La consommation chronique des édulcorants et le risque d’obésité abdominale

Les édulcorants sont des produits d’origine naturelle ou synthétique ayant un goût sucré et qui servent de substituts au saccharose. Les édulcorants ont souvent un apport calorique largement inférieur à celui du sucre, d’où l’intérêt de leur utilisation dans la fabrication des produits dits “light” et des produits destinés aux diabétiques. D’ailleurs, l’utilisation des édulcorants à faible teneur en calories (EFTC) a longtemps été recommandée comme stratégie diététique pour réduire l’apport énergétique pour la gestion du gain pondéral et du diabète.

Toutefois, malgré l’agmentation de la consommation des édulcorants, souvent sous la forme boissons gazeuses “diet”, l’obésité reste élevée. Certaines études suggèrent même que la consommation des sodas “light” peut très bien augmenter les risques d’obésité, de syndrome métabolique et de diabète.

Une étude conduite par l’Institut Américain de la Santé a recueilli les données alimentaires de 1454 personnes adultes sur une période de 28 ans (1984 – 2012) afin d’analyser et de clarifier les conséquences d’une utilisation prolongée des édulcorants. Les chercheurs ont relevé toute consommation d’aliments ou de boissons contenant des EFTC (aspartame, saccharine, acésulfame de potassium ou sucralose).

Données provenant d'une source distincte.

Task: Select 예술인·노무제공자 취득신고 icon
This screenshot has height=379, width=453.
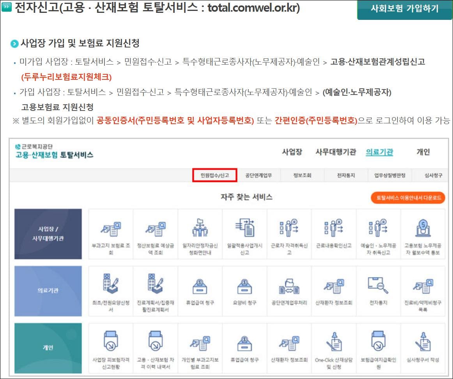Action: [x=334, y=233]
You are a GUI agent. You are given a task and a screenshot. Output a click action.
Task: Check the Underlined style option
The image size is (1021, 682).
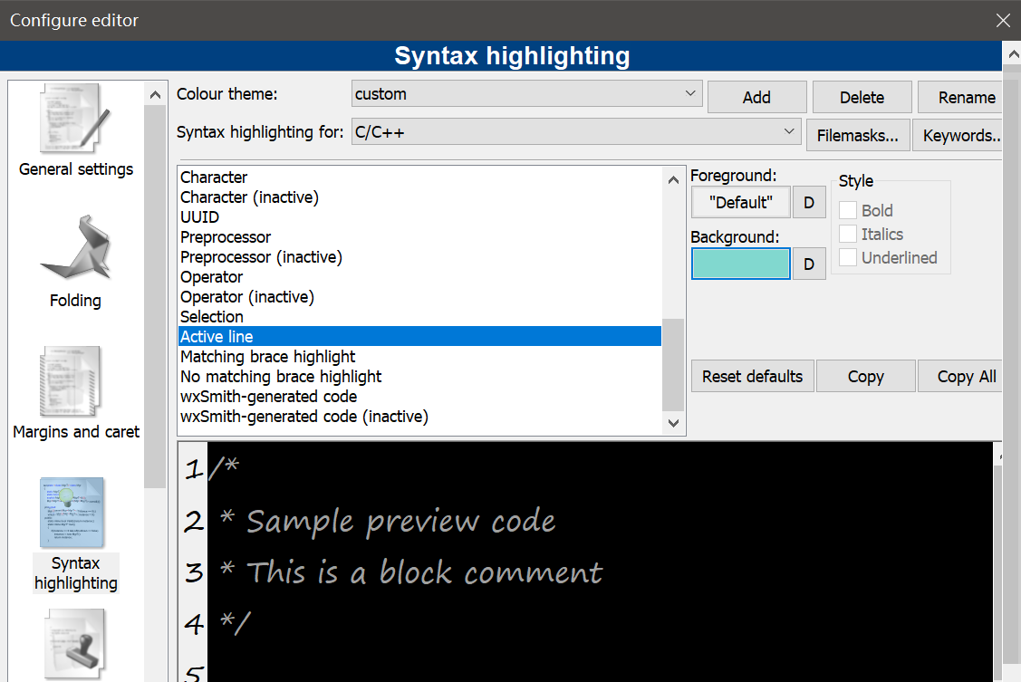point(848,258)
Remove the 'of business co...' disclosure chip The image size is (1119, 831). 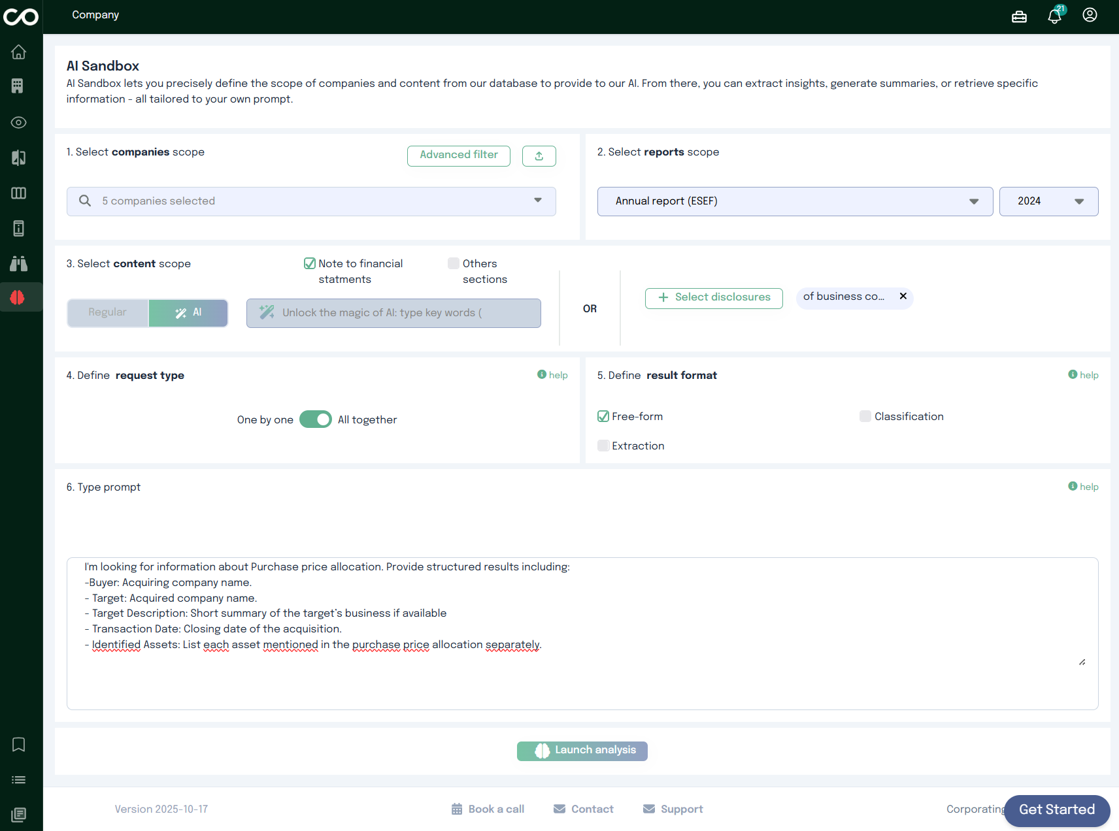point(903,297)
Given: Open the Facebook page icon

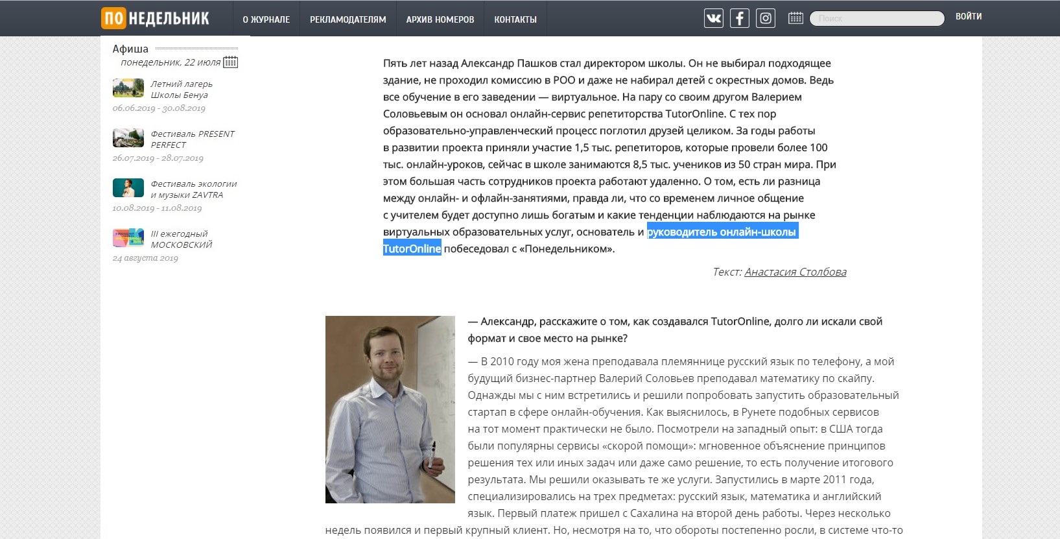Looking at the screenshot, I should [x=739, y=18].
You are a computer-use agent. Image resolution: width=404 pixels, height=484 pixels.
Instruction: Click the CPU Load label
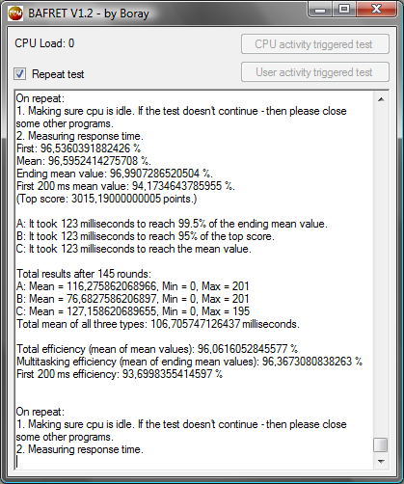tap(44, 43)
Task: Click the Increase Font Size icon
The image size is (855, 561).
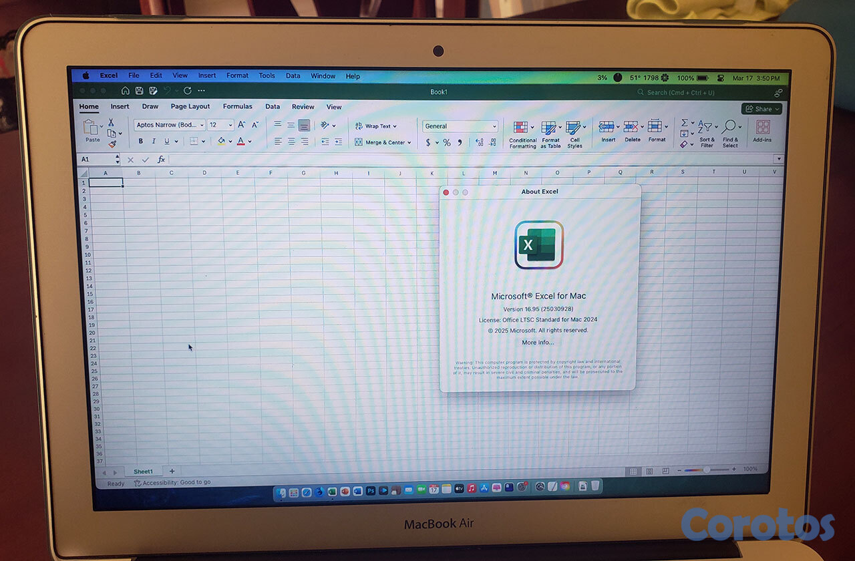Action: [x=242, y=125]
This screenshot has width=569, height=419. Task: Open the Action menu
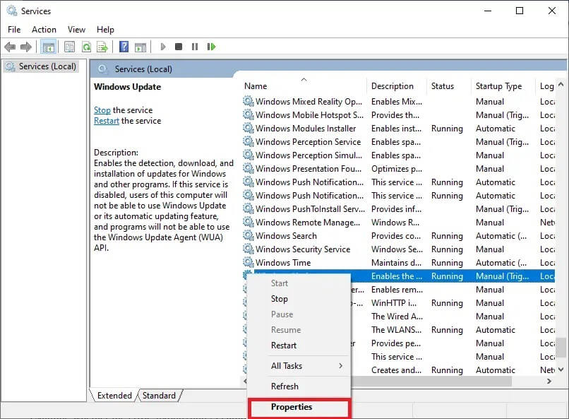click(44, 30)
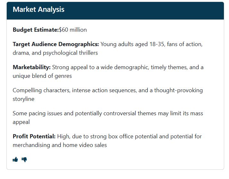Click the Target Audience Demographics label
The width and height of the screenshot is (229, 179).
[x=56, y=44]
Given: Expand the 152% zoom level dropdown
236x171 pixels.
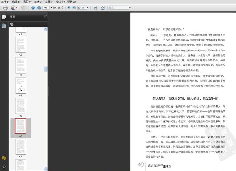Looking at the screenshot, I should click(x=87, y=7).
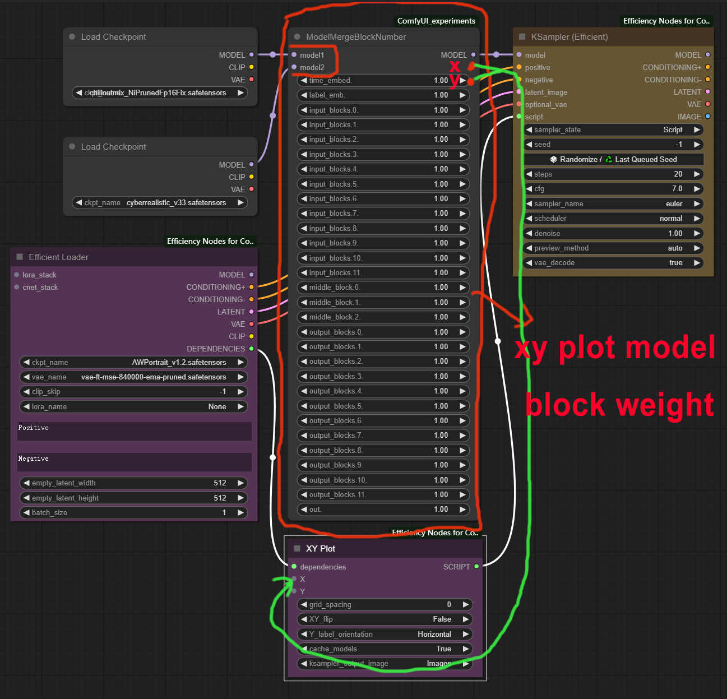Click the Randomize / Last Queued Seed button

pyautogui.click(x=613, y=159)
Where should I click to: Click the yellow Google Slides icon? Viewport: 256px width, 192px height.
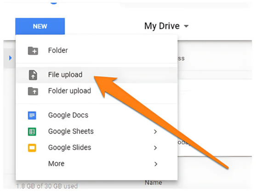point(32,148)
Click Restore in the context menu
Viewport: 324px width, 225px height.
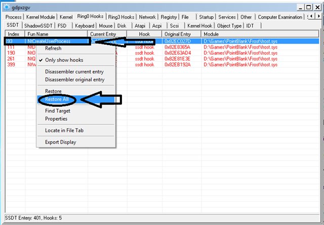pos(53,92)
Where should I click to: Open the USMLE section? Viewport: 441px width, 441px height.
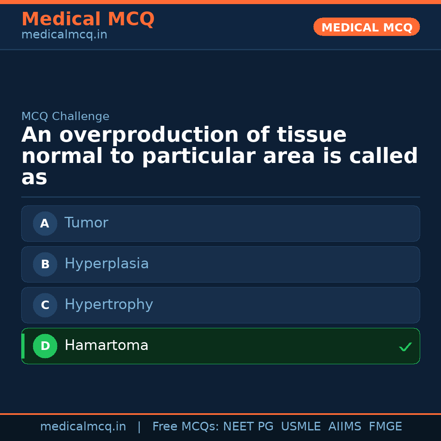(x=301, y=426)
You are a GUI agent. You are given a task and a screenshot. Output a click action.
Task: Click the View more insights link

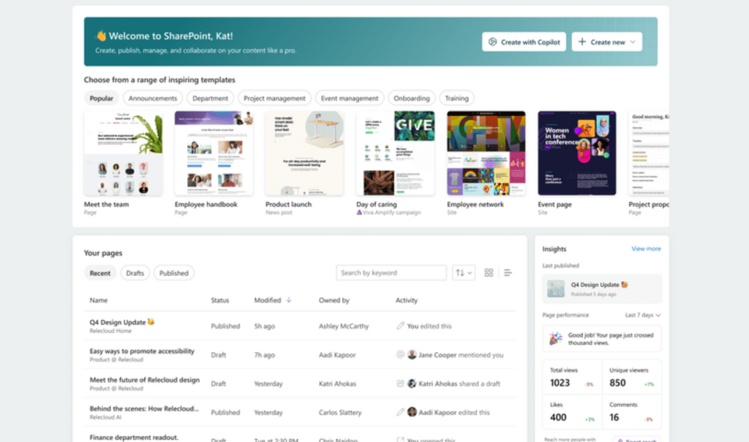[x=646, y=249]
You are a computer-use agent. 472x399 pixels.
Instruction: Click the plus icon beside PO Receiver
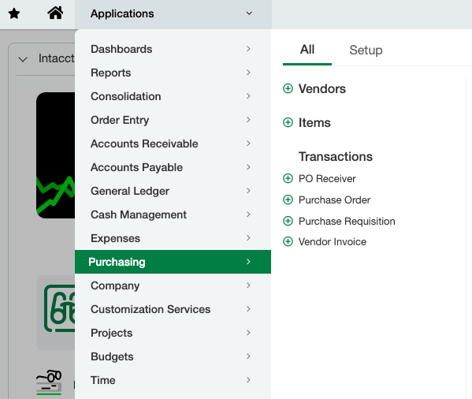coord(288,178)
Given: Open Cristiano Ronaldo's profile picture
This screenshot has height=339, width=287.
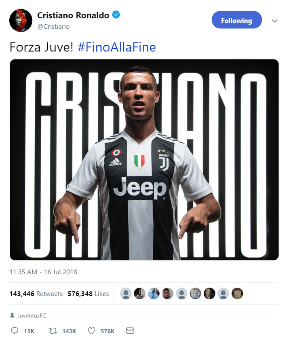Looking at the screenshot, I should [x=21, y=20].
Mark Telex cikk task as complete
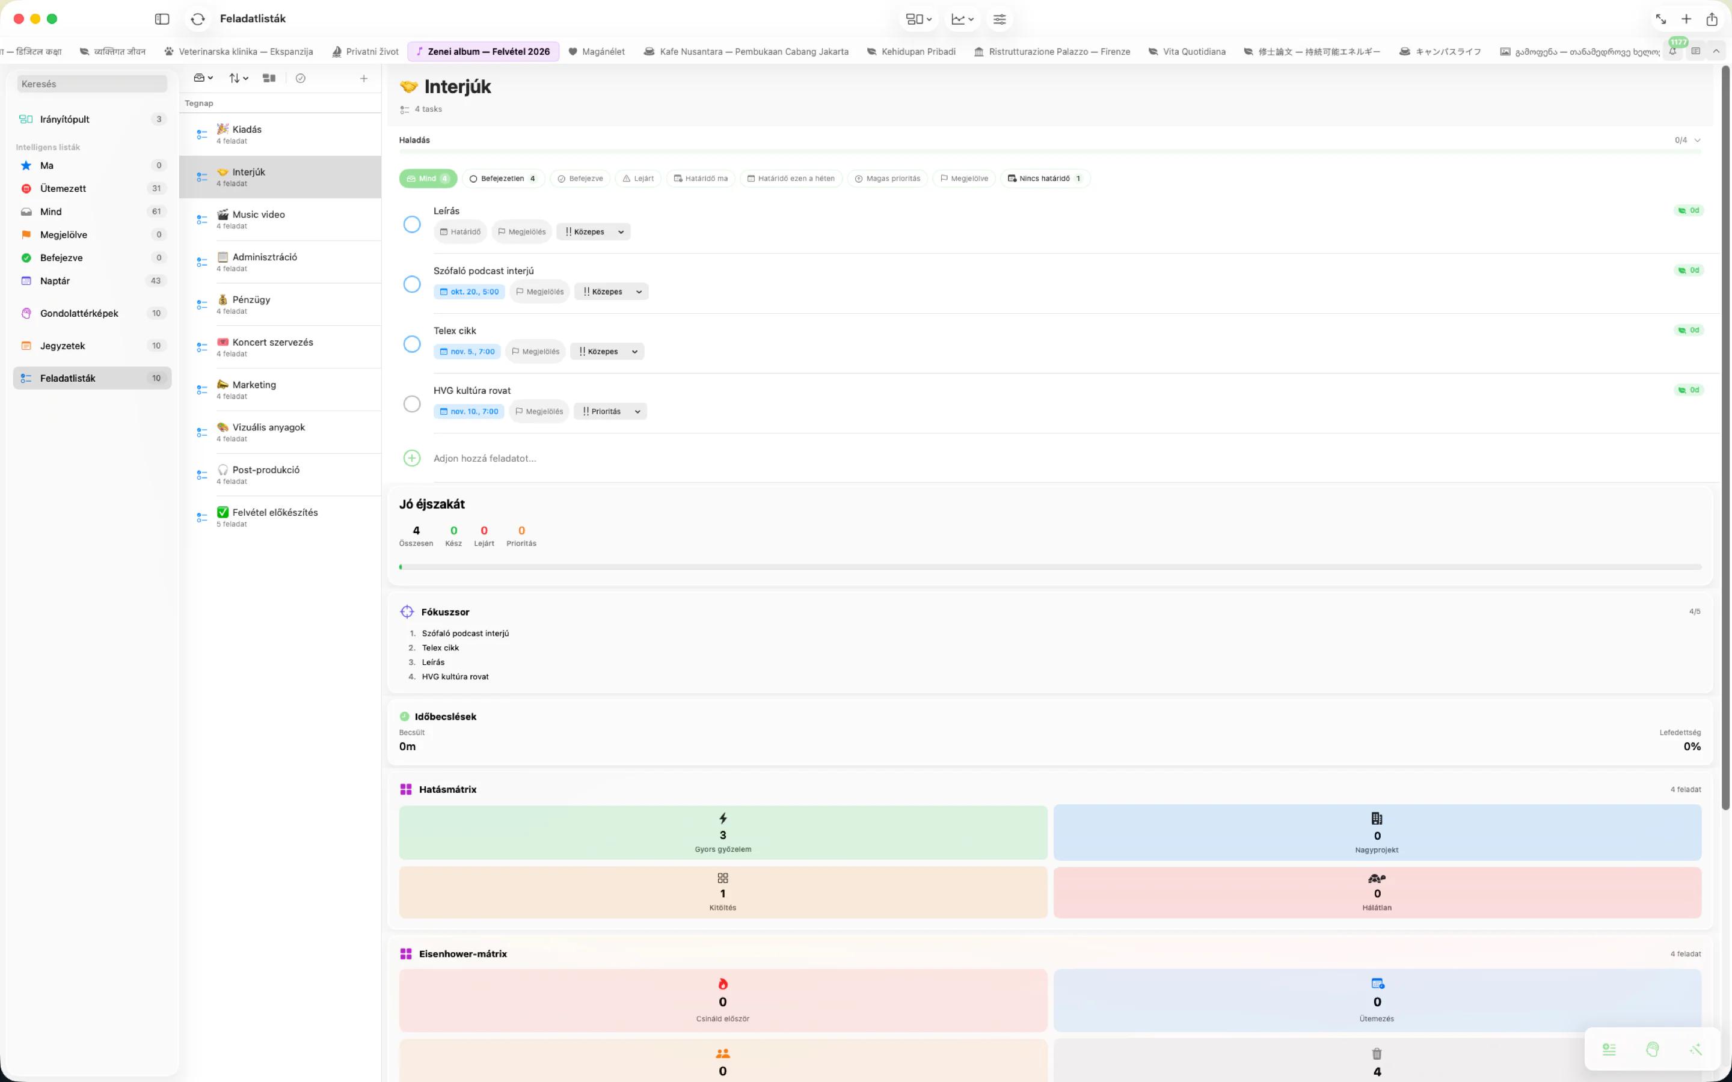Image resolution: width=1732 pixels, height=1082 pixels. tap(412, 344)
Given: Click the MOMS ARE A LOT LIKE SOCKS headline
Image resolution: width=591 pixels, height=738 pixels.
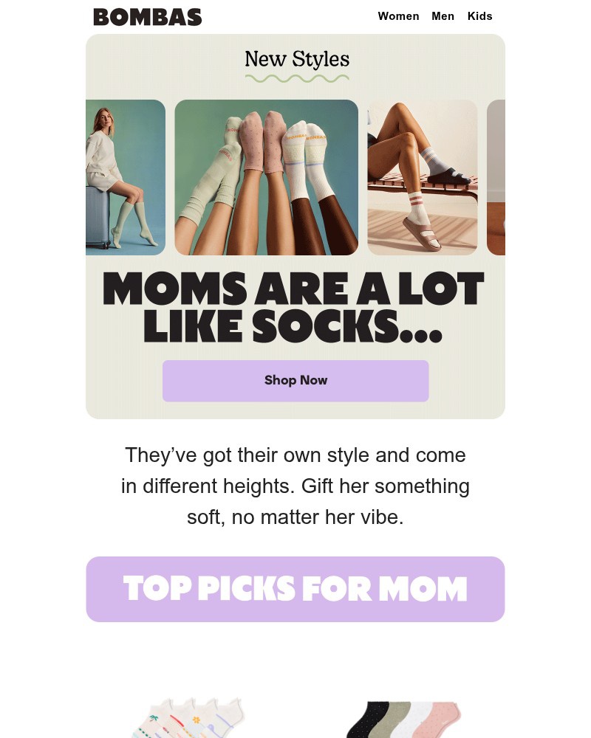Looking at the screenshot, I should [294, 307].
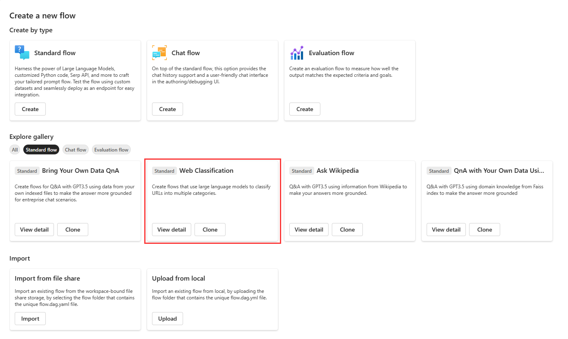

Les résultats ont montré que les consommateurs des EFTC  avaient un Indice de Masse Corporelle et un Tour de Taille moyens plus élevés, et une prévalence plus élevée de l’obésité abdominale que les participants qui n’en ont jamais utilisé. Par ailleurs, l’étude a révélé que les consommateurs des EFTC auraient un risque plus élevé de développer une surcharge pondérale et/ou une obésité abdominale que ceux qui n’en ont jamais consommé.

Les figures supérieurs indiquent l'indice de masse corporelle et le tour de taille chez les consommateurs des édulcorants (traits continus) et chez les non-utilisateurs (tirés) au fil du temps. Les figures du bas montrent la prévalence de l'obésité et l'obésité abdominale des consommateurs dédulcorants et des non consommateurs.
Les figures supérieurs indiquent l’indice de masse corporelle et le tour de taille chez les consommateurs des édulcorants (traits continus) et chez les non-utilisateurs (tirés) au fil du temps. Les figures du bas montrent la prévalence de l’obésité et l’obésité abdominale des consommateurs dédulcorants et des non consommateurs.

Les EFTC ont certainement moins de calories mais les auteurs de cette étude suggèrent qu’ils peuvent avoir une activité métabolique qui est pro-obésogène, en particulier pour l’adiposité abdominale. Les mécanismes d’association entre l’utilisation des édulcorants et la prévalence croissante de l’obésité abdominale restent inconnus.

Référence:

Chia CW, Shardell M, Tanaka T, Liu DD, Gravenstein KS, Simonsick EM, et al. (2016) Chronic Low-Calorie Sweetener Use and Risk of Abdominal Obesity among Older Adults: A Cohort Study. PLoS ONE 11(11): e0167241. doi:10.1371/journal.pone.0167241.